The Board of Directors has set March 28, 2008 as the record
date for our annual meeting. Shareholders are invited to attend
our annual meeting. WE ARE NOT ASKING YOU FOR A PROXY AND YOU
ARE REQUESTED NOT TO SEND US A PROXY.
By Order of the Board of Directors
Catherine M. Reynolds
Corporate Secretary
Consumers Energy Company
One Energy Plaza
Jackson, Michigan 49201
April 11, 2008
INFORMATION
STATEMENT
INTRODUCTION
This Information Statement is furnished by the Board of
Directors of Consumers Energy Company (Consumers) in
connection with the annual meeting of shareholders to be held on
May 16, 2008.
As of March 28, 2008, Consumers outstanding common
stock ($10 par value) and preferred stock ($100 par
value) consisted of 84,108,789 shares of common stock held
by CMS Energy Corporation (CMS) and
441,599 shares of preferred stock held by the public
(except the directors holdings noted below). Holders of
preferred and common stock are entitled to one vote for each
share and shareholders have cumulative voting rights for the
election of directors. That is, holders of preferred and common
shares are entitled to cast as many votes as equal the number of
shares held multiplied by the number of directors to be elected
(eleven this year), and they may cast all of such votes for a
single nominee or distribute them among any two or more nominees
as they choose.

#### Tasks to complete:
**a.** Translate this sentence from the information statement into Spanish: "Shareholders are invited to attend our annual meeting."
**b.** Using the information statement, explain in one to three sentences how a shareholder's total number of votes in the director election is worked out and how those votes may be used.
**c.** Please quote the information statement from "By Order of" to "May 16, 2008.".

#### Record extracts:
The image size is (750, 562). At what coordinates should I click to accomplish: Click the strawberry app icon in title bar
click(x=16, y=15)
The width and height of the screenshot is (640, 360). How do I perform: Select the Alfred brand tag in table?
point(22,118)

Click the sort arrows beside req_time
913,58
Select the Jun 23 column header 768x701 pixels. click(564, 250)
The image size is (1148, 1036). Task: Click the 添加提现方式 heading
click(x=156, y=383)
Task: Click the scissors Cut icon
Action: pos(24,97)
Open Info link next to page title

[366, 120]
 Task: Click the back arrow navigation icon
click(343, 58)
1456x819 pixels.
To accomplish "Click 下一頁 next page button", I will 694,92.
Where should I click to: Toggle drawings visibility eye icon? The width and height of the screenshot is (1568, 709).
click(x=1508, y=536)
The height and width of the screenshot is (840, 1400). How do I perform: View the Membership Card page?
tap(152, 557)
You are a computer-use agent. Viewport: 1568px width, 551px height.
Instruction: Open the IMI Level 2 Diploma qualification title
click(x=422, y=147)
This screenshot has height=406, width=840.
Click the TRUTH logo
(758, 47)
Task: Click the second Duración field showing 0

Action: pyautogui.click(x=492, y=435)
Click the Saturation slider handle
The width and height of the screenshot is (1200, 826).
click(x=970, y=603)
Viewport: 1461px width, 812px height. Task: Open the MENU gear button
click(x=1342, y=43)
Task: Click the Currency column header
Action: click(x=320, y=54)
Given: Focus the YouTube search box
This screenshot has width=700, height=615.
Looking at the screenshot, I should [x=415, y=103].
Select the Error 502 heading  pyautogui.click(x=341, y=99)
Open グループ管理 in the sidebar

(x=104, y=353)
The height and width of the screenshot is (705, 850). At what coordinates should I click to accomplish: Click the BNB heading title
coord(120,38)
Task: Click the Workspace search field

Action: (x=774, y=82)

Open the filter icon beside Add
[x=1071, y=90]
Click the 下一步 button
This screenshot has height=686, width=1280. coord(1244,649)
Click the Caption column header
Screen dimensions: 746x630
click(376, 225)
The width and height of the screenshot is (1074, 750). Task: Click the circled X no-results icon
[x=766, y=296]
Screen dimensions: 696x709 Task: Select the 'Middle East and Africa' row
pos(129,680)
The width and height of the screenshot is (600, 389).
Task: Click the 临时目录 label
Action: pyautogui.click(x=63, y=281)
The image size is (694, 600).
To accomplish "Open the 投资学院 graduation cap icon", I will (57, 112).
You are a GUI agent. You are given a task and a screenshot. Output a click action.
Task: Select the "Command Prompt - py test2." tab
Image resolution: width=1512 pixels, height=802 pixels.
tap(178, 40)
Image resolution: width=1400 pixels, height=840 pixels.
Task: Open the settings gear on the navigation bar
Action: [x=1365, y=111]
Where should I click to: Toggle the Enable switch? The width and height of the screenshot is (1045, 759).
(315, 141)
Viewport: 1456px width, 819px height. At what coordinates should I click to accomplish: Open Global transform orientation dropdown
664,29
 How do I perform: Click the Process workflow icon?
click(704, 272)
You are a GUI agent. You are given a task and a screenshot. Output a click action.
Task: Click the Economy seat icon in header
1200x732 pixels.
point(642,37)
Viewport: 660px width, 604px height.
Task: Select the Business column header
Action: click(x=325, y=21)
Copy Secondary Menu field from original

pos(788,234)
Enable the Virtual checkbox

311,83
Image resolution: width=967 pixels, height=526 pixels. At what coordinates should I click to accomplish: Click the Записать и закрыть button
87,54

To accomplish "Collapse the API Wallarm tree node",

#### Replies:
**a.** Se invita a los accionistas a asistir a nuestra junta anual.

**b.** Because shareholders have cumulative voting rights, each holder may cast as many votes as the number of shares held multiplied by the number of directors to be elected, which is eleven this year. The holder may give all of those votes to a single nominee or divide them among any two or more nominees.

**c.**
By Order of the Board of Directors
Catherine M. Reynolds
Corporate Secretary
Consumers Energy Company
One Energy Plaza
Jackson, Michigan 49201
April 11, 2008
INFORMATION
STATEMENT
INTRODUCTION
This Information Statement is furnished by the Board of
Directors of Consumers Energy Company (Consumers) in
connection with the annual meeting of shareholders to be held on
May 16, 2008.